Mi sembra che in questo momento di decisionismo esasperato l'unico, o uno dei pochissimi, manager che abbia mantenuto un po' di buonsenso sia l'ing. Caio. Sa di amministrare soldi pubblici e ne sente la responsabilità come se i soldi fossero suoi. Sa che se ci si vuole presentare in borsa deve essere tutto trasparente e gli investimenti fatti devono rispondere solo al bene dell'azienda e non ad altre logiche magari care alla politica. E' uno dei maggiori esperti mondiali di comunicazioni e investimenti e sa che comunque tantissimi Governi e aziende si contenderanno le sue competenze qualora dovesse decidere di terminare questa esperienza e questa e' la garanzia della sua indipendenza da ogni possibile condizionamento.

 
30/07/2014 - Aspettiamo e vediamo (Antonio Ferri)

Quando le cose non vanno bene non è colpa del destino cinico e baro ma dagli errori e dalla pochezza degli uomini e di errori e soprattutto pochezza degli uomini questo paese è, purtroppo, al primo posto assoluto nel mondo.
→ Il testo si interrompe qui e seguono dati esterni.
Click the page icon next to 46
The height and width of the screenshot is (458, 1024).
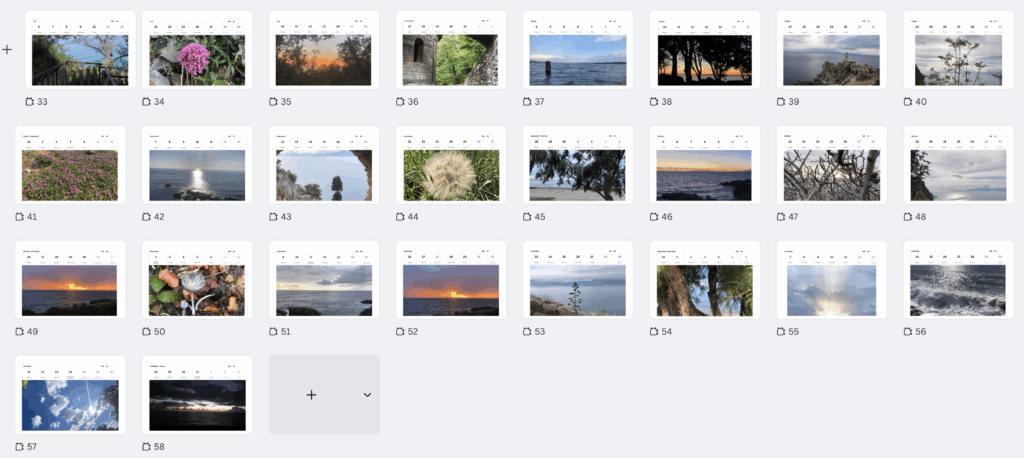[654, 217]
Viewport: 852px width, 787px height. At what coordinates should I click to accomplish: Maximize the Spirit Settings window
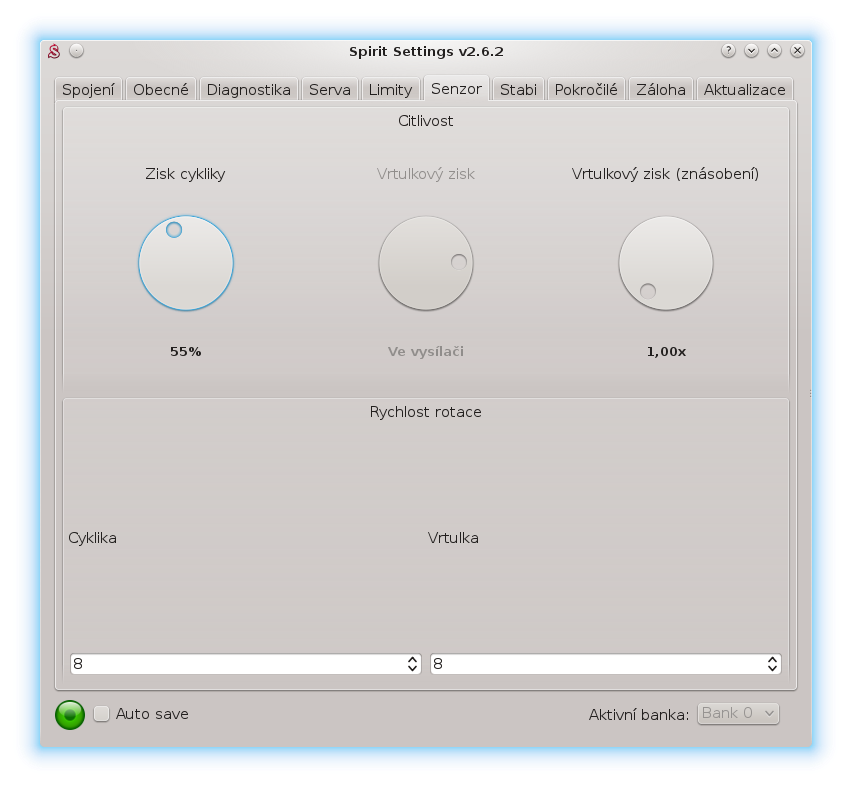click(x=774, y=50)
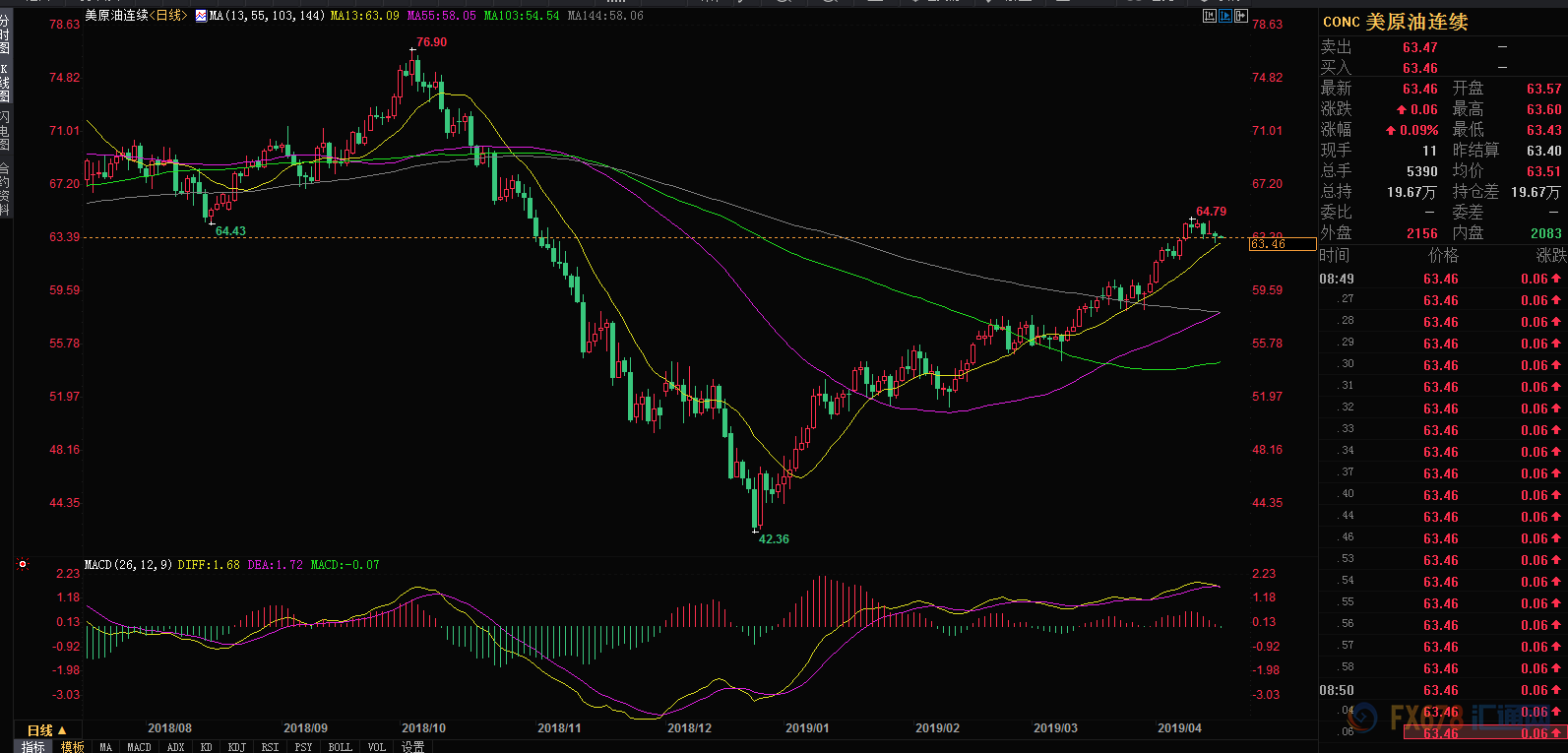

Piccola annotazione; il CDA (magari sollecitato dai soci che per inciso nominano anche il CDA) propone la modifica dello statuto e l'assemblea dei soci (nel caso specifico il socio unico è il tesoro) approva o respinge la modifica. Penso che le autorità europee, magari sollecitate da altri interessi, avranno qualcosa da dire sul tema aiuti di stato e l'Italia, che in Europa conta quanto il due di briscola, avrà i suoi guai.